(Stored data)
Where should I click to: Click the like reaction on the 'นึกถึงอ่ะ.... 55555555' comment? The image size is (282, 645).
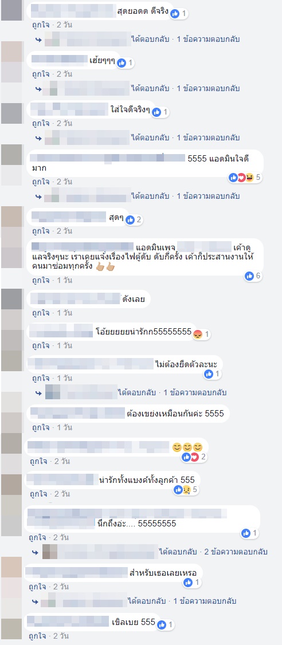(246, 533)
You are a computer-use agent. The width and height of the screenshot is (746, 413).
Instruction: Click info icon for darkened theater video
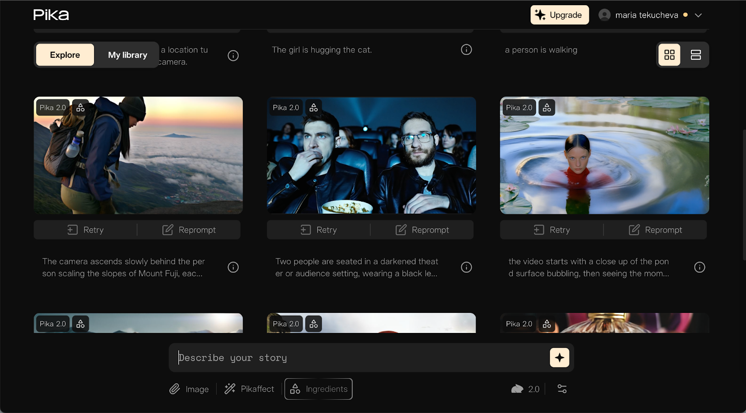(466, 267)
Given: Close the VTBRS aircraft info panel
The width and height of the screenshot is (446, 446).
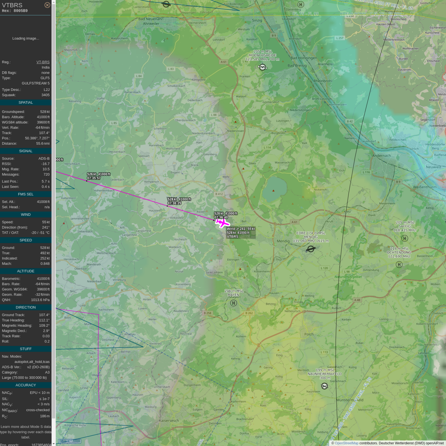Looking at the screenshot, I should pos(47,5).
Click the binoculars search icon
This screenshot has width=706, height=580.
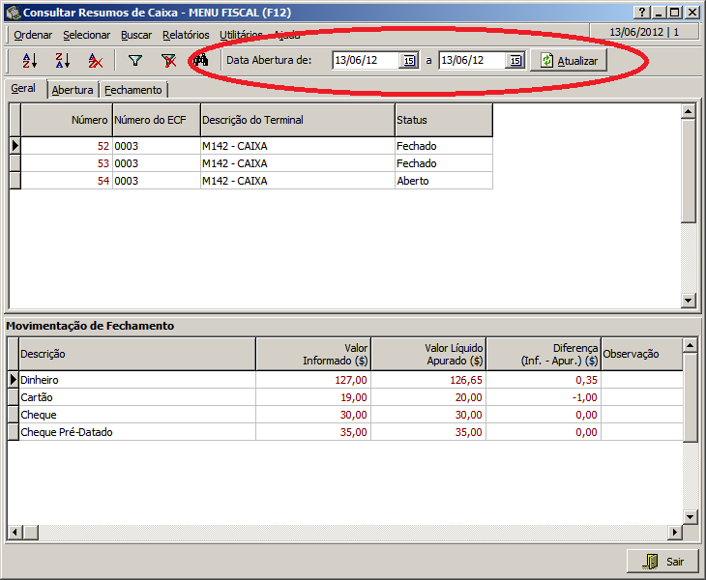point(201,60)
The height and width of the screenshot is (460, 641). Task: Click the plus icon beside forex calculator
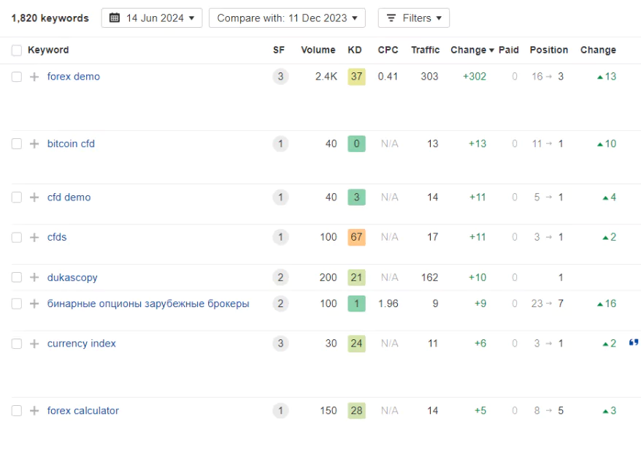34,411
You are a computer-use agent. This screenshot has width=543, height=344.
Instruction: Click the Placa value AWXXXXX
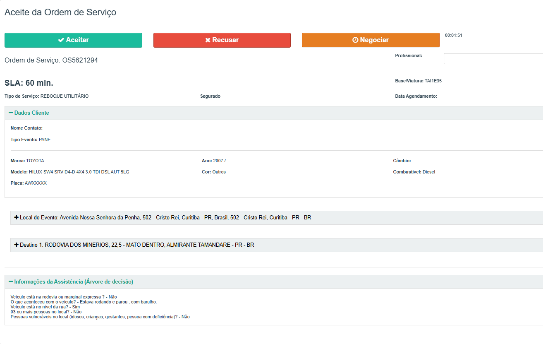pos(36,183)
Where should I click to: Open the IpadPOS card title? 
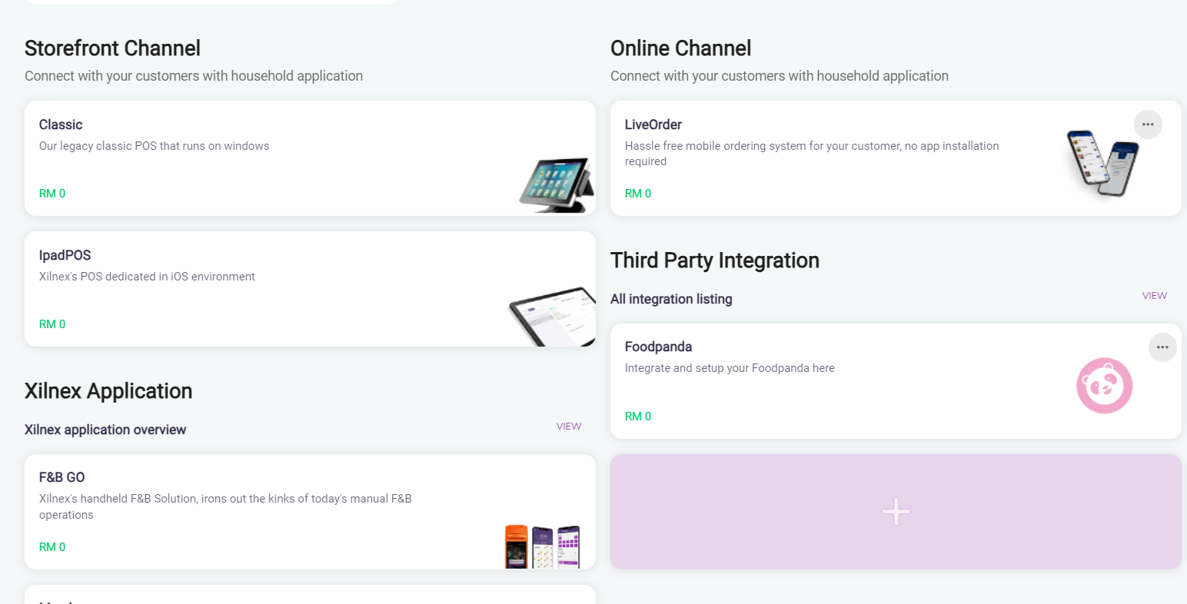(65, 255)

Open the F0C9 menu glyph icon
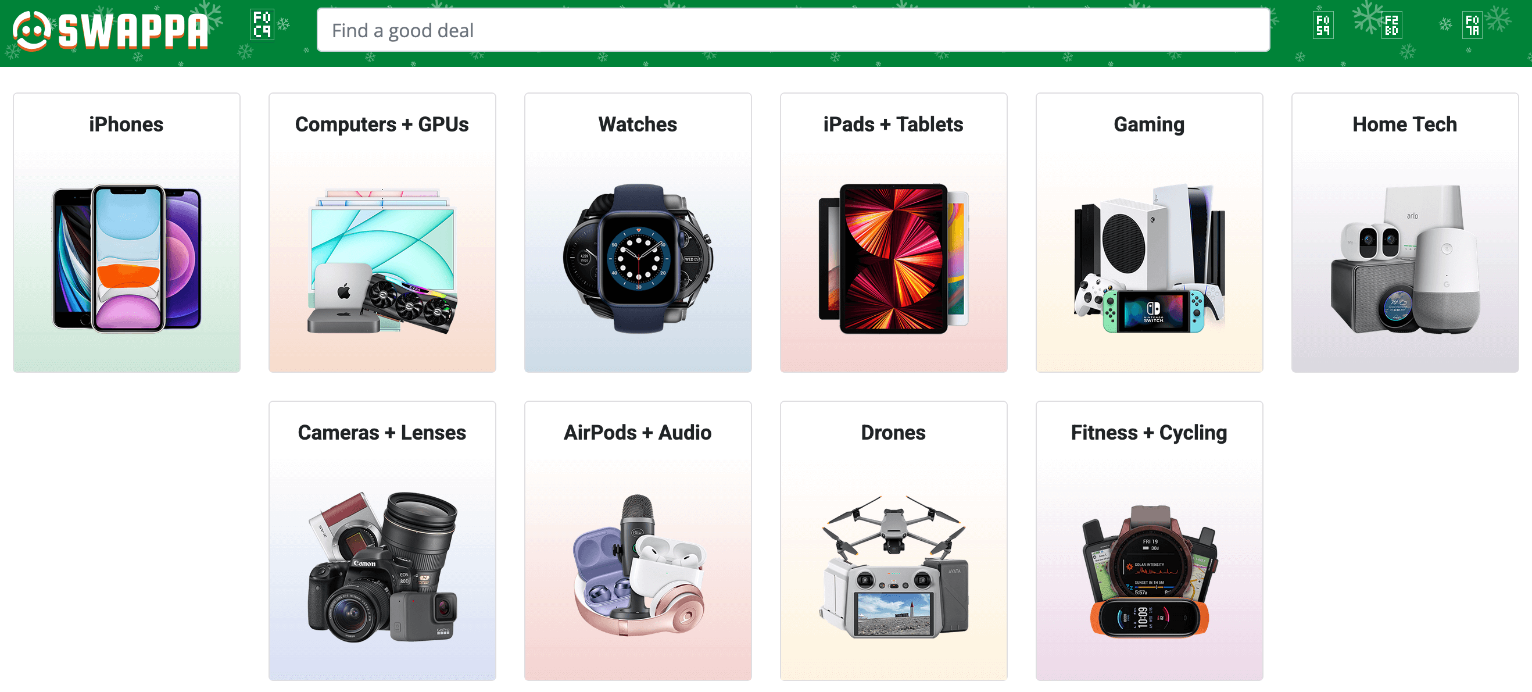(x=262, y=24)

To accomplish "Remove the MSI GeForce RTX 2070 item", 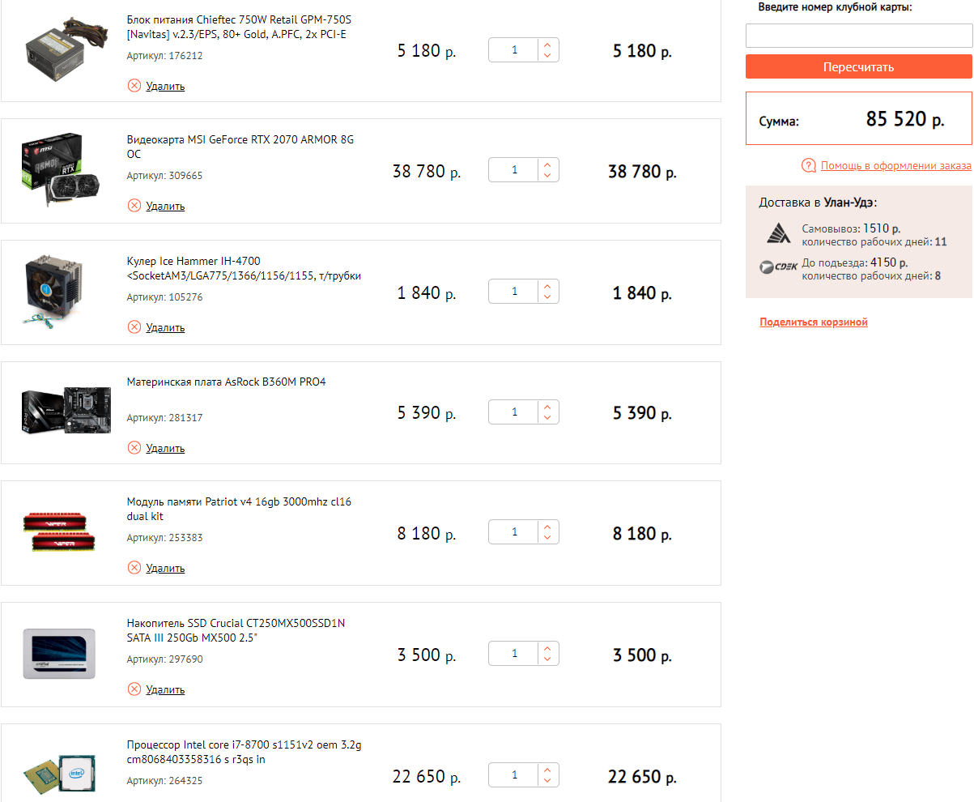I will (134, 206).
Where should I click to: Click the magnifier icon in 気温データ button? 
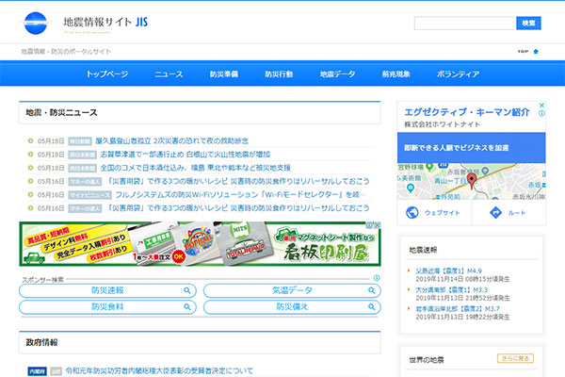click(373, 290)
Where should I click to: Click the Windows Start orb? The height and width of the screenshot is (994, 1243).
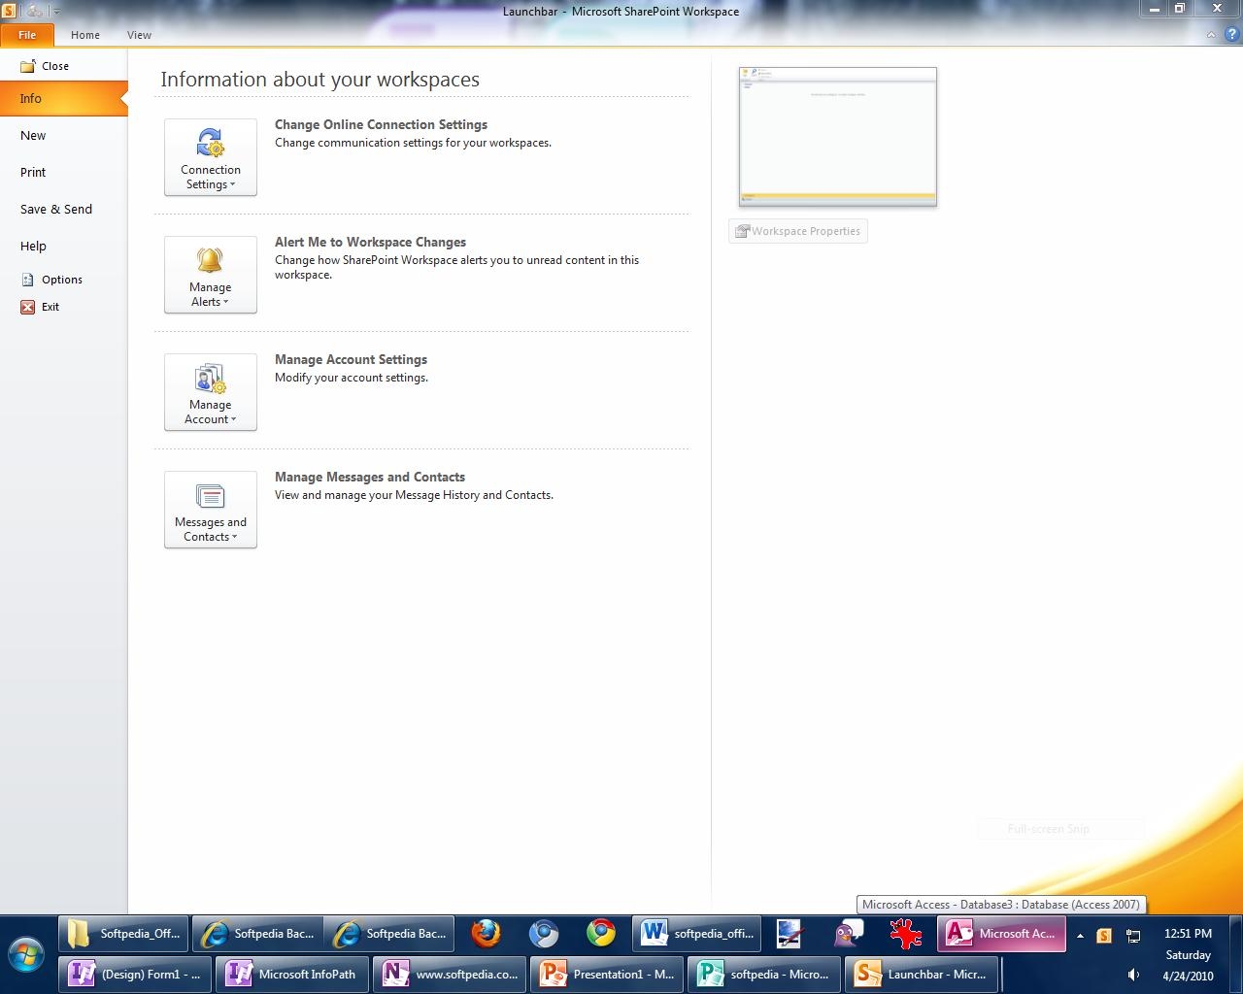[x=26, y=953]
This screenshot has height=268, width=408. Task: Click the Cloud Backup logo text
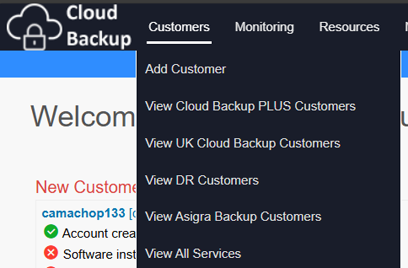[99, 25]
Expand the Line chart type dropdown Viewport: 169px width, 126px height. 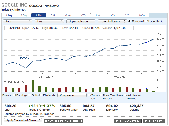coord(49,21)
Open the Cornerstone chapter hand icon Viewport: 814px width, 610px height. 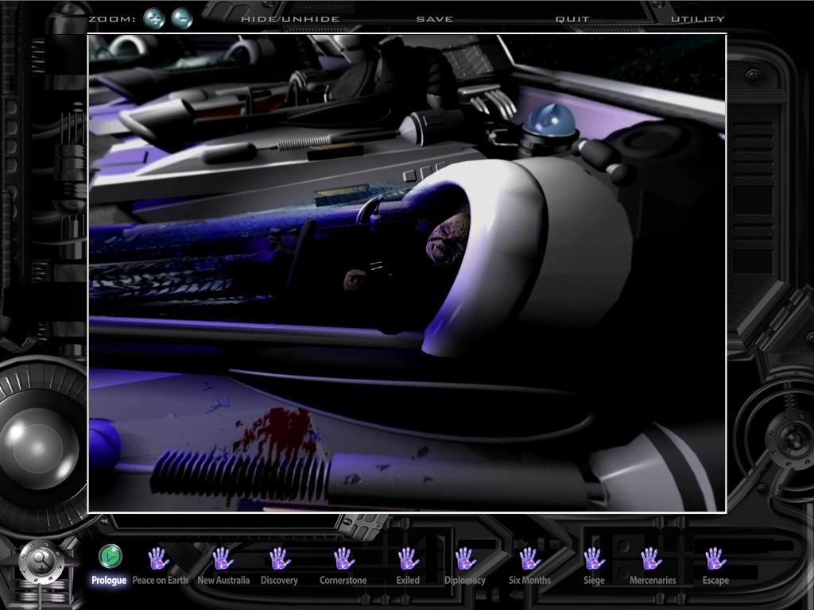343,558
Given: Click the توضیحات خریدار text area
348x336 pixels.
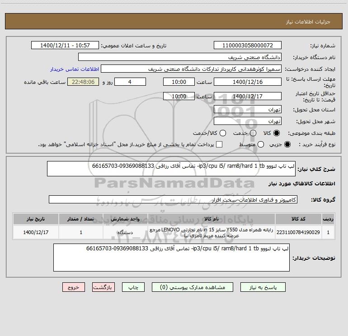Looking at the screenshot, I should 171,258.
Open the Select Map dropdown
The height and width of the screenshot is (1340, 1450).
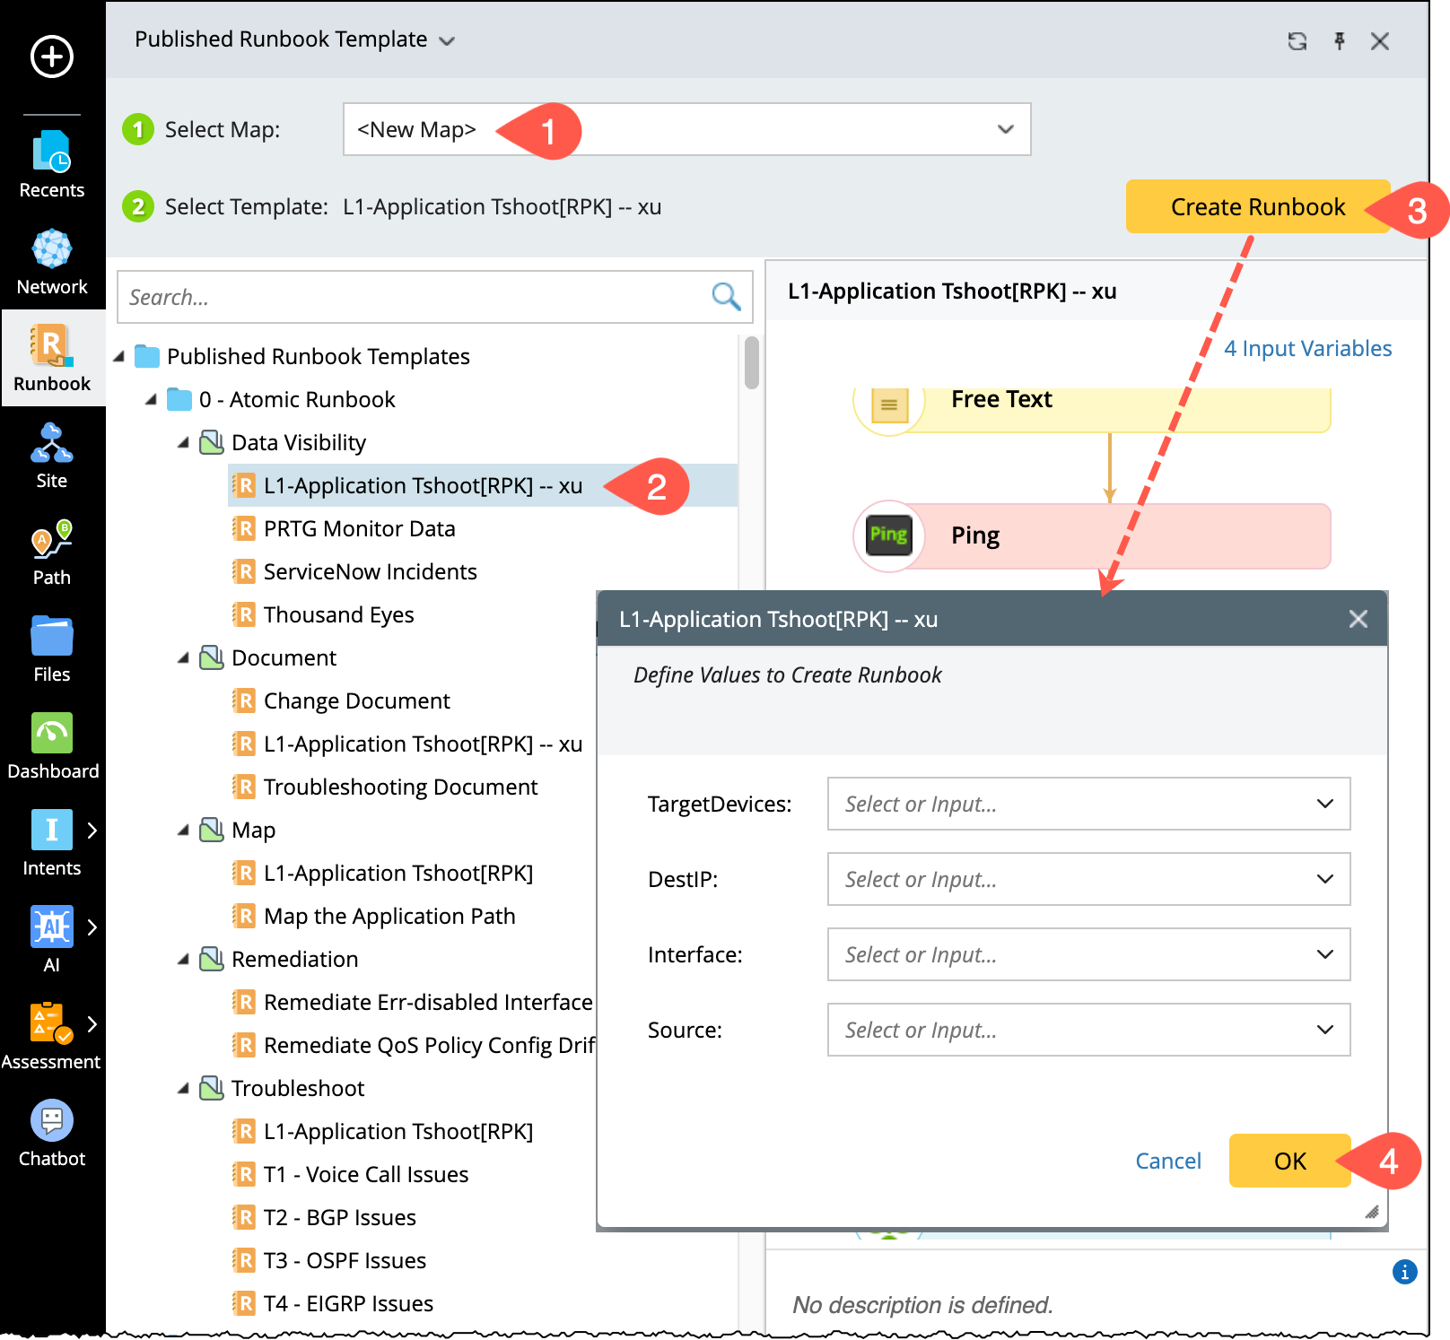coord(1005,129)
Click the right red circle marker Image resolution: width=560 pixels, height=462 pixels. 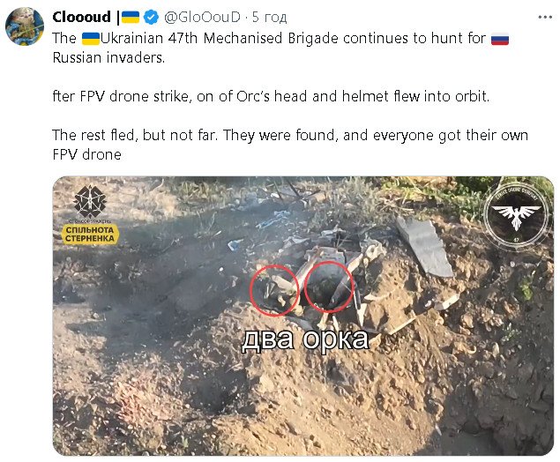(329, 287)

WHAT THE EXERCISE ASKS: Each line above that has "agent" adds one to the count; say the final count with no other text.

RESULT BELOW: 2